> _WORK INSTRUCTIONS_
Scan the entries for the word "badge". Every line that has it should be copied.

== RECORDS SUPPLIED ==

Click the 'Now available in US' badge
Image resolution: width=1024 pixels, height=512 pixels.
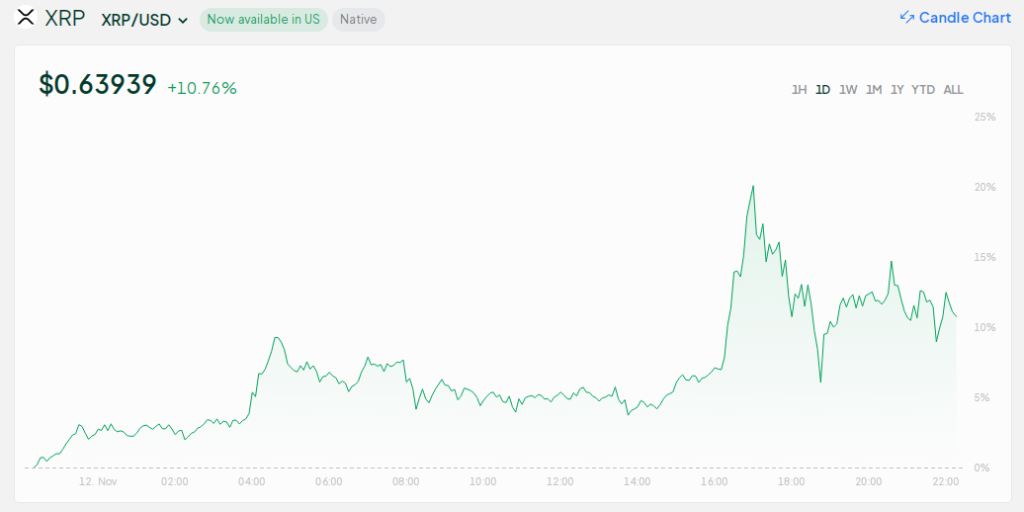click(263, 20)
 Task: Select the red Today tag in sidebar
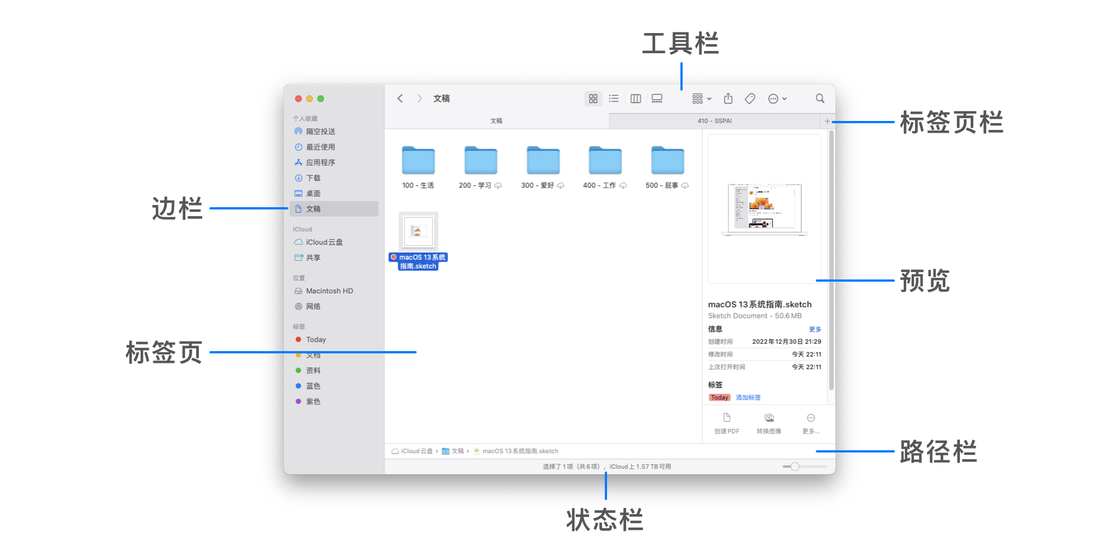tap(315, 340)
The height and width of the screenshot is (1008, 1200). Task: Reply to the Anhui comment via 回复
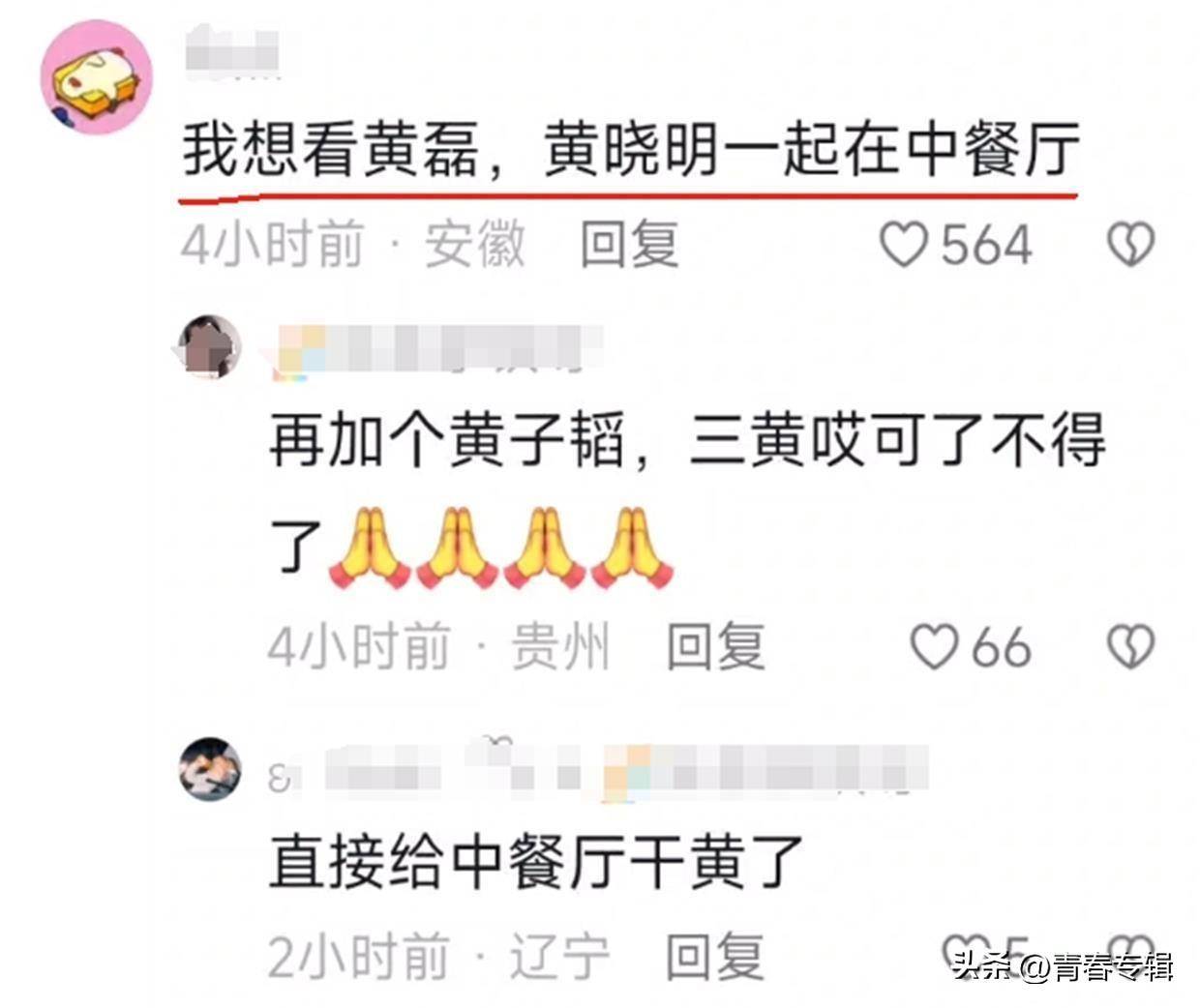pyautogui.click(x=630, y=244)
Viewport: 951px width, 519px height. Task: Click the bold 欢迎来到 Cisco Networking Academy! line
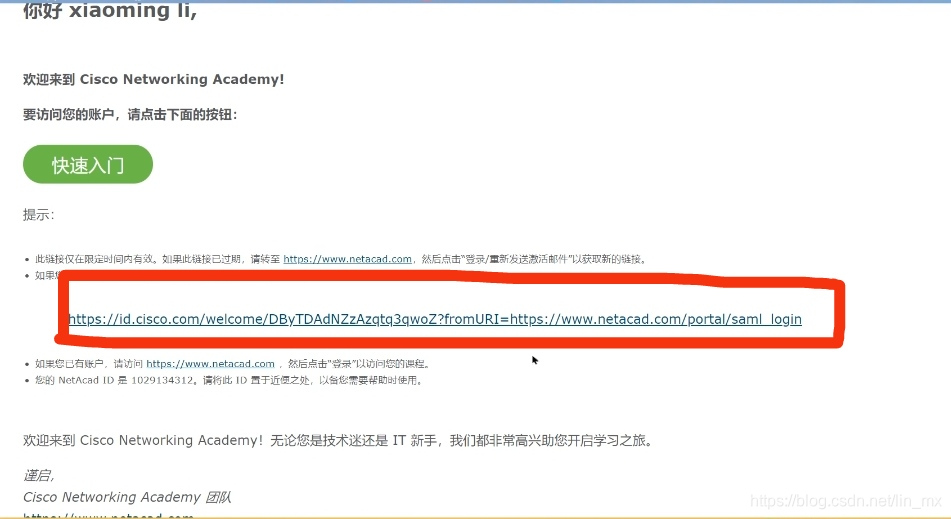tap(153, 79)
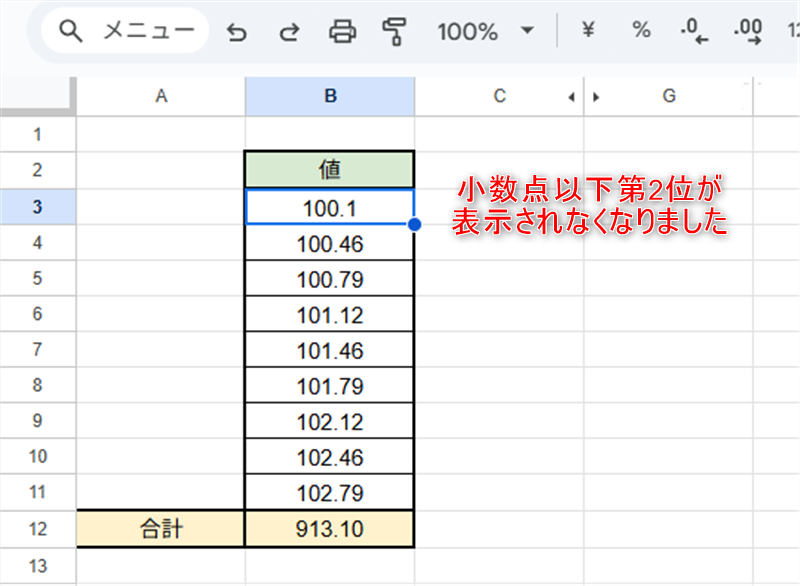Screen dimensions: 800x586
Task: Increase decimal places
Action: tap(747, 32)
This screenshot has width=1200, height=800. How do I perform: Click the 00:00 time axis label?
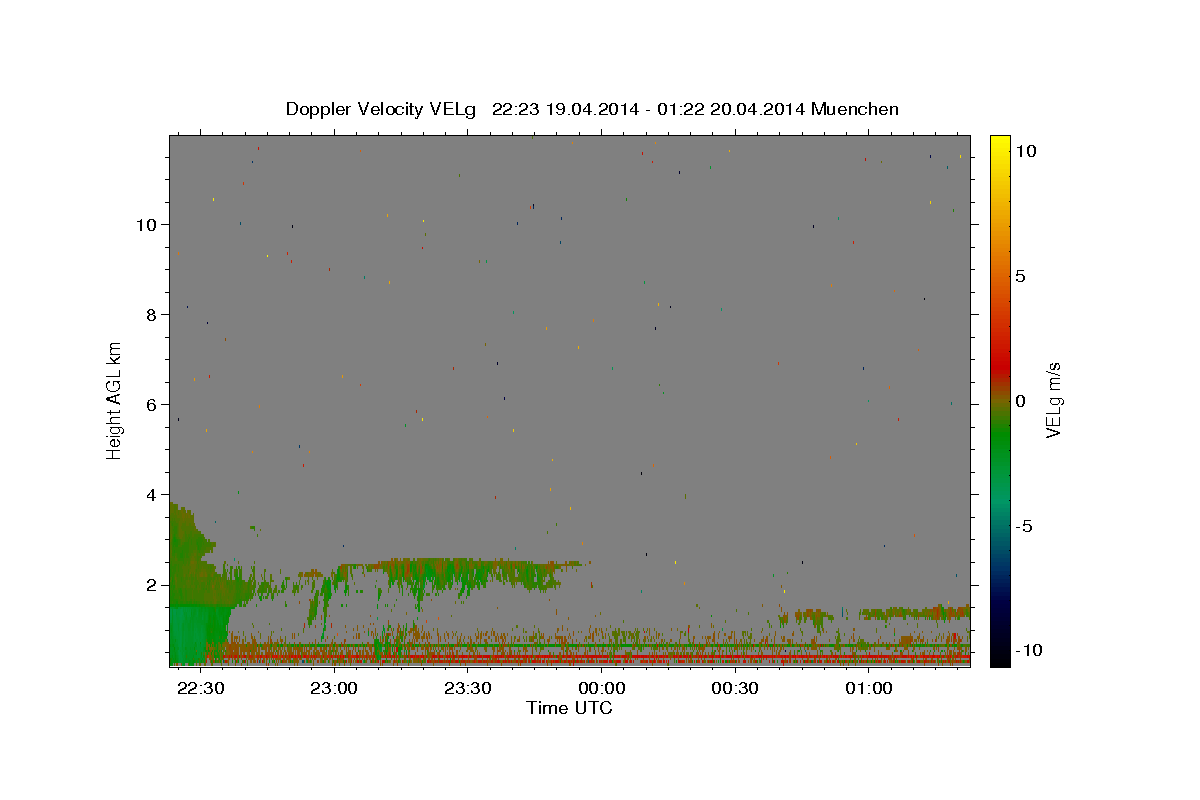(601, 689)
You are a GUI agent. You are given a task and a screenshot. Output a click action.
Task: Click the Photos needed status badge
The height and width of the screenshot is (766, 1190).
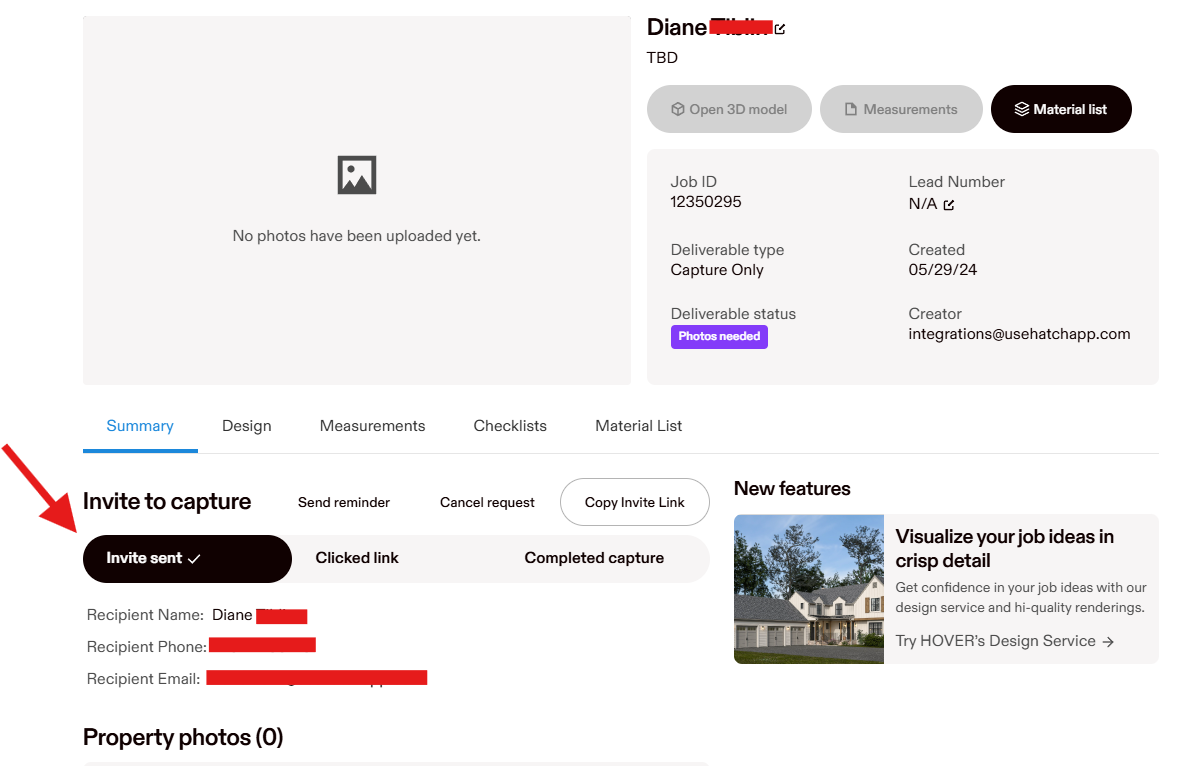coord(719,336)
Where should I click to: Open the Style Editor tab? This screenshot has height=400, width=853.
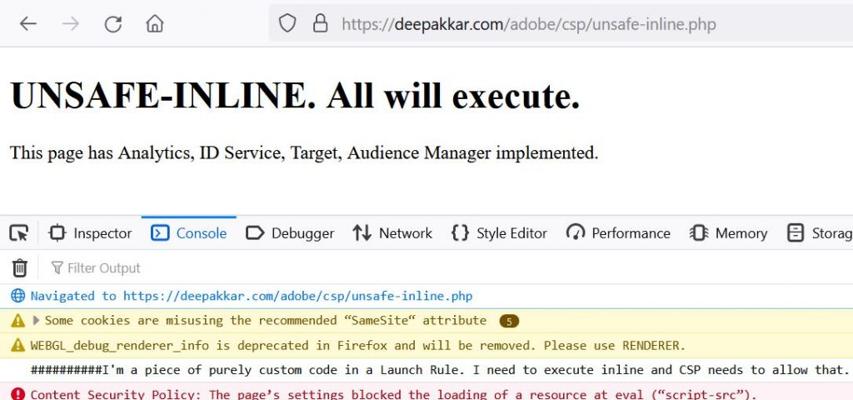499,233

===

> _EXERCISE RESPONSE_
Click the 'Now available in US' badge
Task: Click the Photos needed status badge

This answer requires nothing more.